Zremasterowana edycja Grim Fandango to w istocie podciągnięta rozdzielczość, lepsze efekty świetlne, dodane wsparcie dla myszki i pada, osiągnięcia, nagrany przez orkiestrę soundtrack i przeglądarka concept artów. To tyle. Plan minimum, żeby bez zażenowania wycenić całość na 15 euro.
Niestety, tak dobrej grze przydałoby się więcej miłości. Nie poprawiono wielu bugów z oryginalnego wydania, nowe metody sterowania nie zawsze dobrze radzą sobie z podświetlaniem aktywnych przedmiotów… no i te wymagania sprzętowe. Dwurdzeniowy procesor 2,4 GHz i 4 GB RAM dla przygodówki, która w dawnych czasach śmigała wesoło na komputerach o mocy niższej od dzisiejszych zegarków? Ktoś się tu chyba nie postarał.

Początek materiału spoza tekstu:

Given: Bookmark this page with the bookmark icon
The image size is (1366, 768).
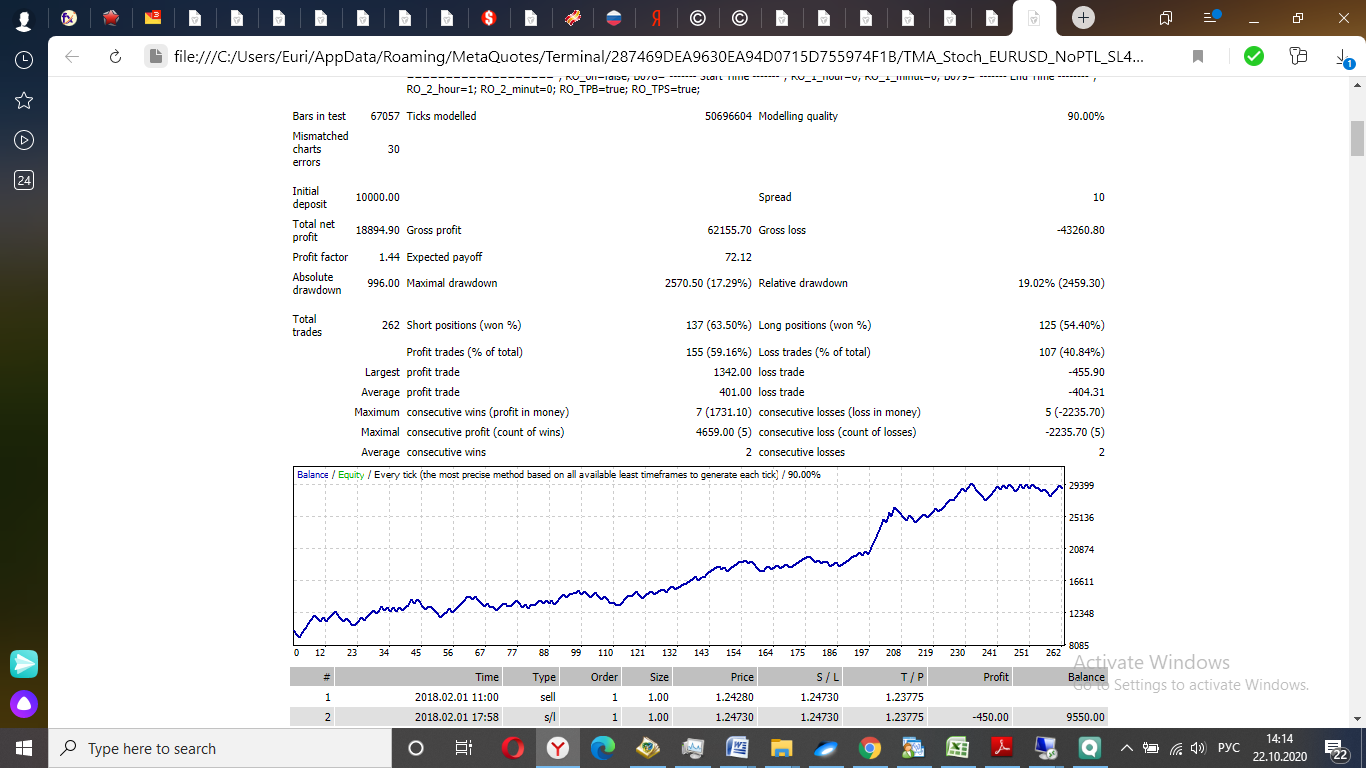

Nie spodziewałem się, że Double Fine zacznie grzebać przy fabule i zagadkach, ale brakuje tu systemu podpowiedzi. To, co w 1998 roku uchodziło za w miarę normalną przygodówkę, dziś po prostu odstrasza brakiem logiki i koniecznością wypróbowywania wszystkiego na wszystkim. Wątpię, żeby zwykły śmiertelnik był w stanie ukończyć Grim Fandango bez solucji. I niech mi tu nawet samozwańczy hardkorowcy nie tłumaczą, że to dobrze. The times they are a-changin’.
Poza tym, to ta sama świetna historia, która zestarzała się jak Keanu Reeves, czyli wcale. Jeśli znasz angielski w stopniu ponadprzeciętnym (bo wersji polskiej niestety brak), będziesz bawić się świetnie… i całkiem długo. To tytuł jedyny w swoim rodzaju i zdecydowanie warto poświęcić mu kilka wieczorów. Dopisek „Remastered” traktując z lekkim przymrużeniem oka.